Caledonian Canal (Part 1)

It has been one of Allthego’s bucket list items to do a boat trip on the Caledonian Canal. What better reason to come to Scotland. The Canal connects the Scottish west coast at Fort William in the south to the east coast at Inverness in the north. It is 97 km long. Built in the early 19 century, it took about 20 years to construct and was completed in 1822. The man made portions of the Canal link a series of natural lochs (or what we would call ‘lakes’) together, in what is known as the Great Glen. The most famous of the lochs is Loch Ness. There is roughly 30 km of man made canals and around 65 km of natural lochs. Loch Ness is inhabited by Nessie, which we hope to sight in due course. There are a few (12) large locks to navigate through as we move along the canal,  we are not allowed to go down the staircase locks into the sea at either end.

The canal was built to provide a trade route between the east and west coasts that would bypass the dangerous sea route along the Scottish west coast and around the top near the Orkney Islands. The Canal construction was also to provide a source of employment in the Highlands and protection to shipping from the ravages of French privateers. The threat of Napoleon also influenced the English Navy to support the project. When the Canal was completed though, Napoleon had already been defeated and the Navy didn’t need to use it. Ship building had also advanced and the new steam driven iron hulled ships were too big to use it. Today, it is a recreational canal for folks like us and also a safe route for sailing enthusiasts moving from places like Norway in the North Sea down to the northern Atlantic and Irish coasts.

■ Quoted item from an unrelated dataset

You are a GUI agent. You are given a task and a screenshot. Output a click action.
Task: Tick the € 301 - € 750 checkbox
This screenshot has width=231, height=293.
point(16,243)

Our Le Boat cruiser tied up at Glenorchie

Laggan Locks and the Canal north

Canal side

 

 

 

 

 

 

 

To undertake our journey we have hired a modest motor cruiser that will reasonably accommodate the 6 of us in 3 berths, with a spare one to hold luggage. All up we are onboard for 10 nights and had 8 days on the water. The plan was to cruise the length of the canal. The journey started at Laggan about a third the way up the canal, so the first cruising day took us back down the Canal through Loch Lochy to Fort William where we promptly turned round and set course for Inverness, setting course wasn’t that difficult as you just pointed the bow straight ahead most of the time. Overnight, we moored alongside pontoons or in small harbours. Generally, we were able to hook up to water and power.

 

Canal side

On Loch Lochy

Canal side

 

We set off in pretty terrible weather; cold, windy and scattered rain squalls. It was like this for the first 3 or 4 days. However, into the afternoons, the weather cleared a little and we were blessed with some patchy sunshine.

 

Going through a swing brdge

Old loch keeper’s cottage

Invergarry Castle ruins

There was considerable merriment onboard despite these conditions. Good humour abounded and what happens on a cruise stays on a cruise. So the saying goes. Niel’s efforts with the fishing line were rewarded with 2 eels, they were returned to the water to live another day. On our third night we found ourselves moored near the ruins of Invergarry Castle. Nearby was the Glengarry Hotel overlooking Loch Oich, a small loch between Loch Ness and Loch Lochy. We had lunch in the Hotel, a wonderful old building with great eating areas and views over the Loch. Invergarry Hotel, another short Scottish walk away, beckoned for dinner. Great old pub setting, food excellent!

 

Glengarry Hotel

Niel and his eel!

Rhododendron flower. These were in bloom in many places.

 

 

 

The landscape along the Canal is outstanding. In the early stages we have views of Ben Nevis (Scotland’s highest peak), still with small patches of snow on its northern face. As we progress the mountains continue to line both banks, covered in plantation pine trees and naural vegetation. In the foothills and along the flats beside the Lochs there are small farming operations and plenty of black faced sheep in the lush green paddocks. The weather drapes the mountain ridges and valleys in layers of cloud and mist, sometimes an eerie atmosphere prevails. Great contrast with the clear blue sunny skies of the publicity brochures, postcards, calendars etc. We all think it would be good to see some of those too!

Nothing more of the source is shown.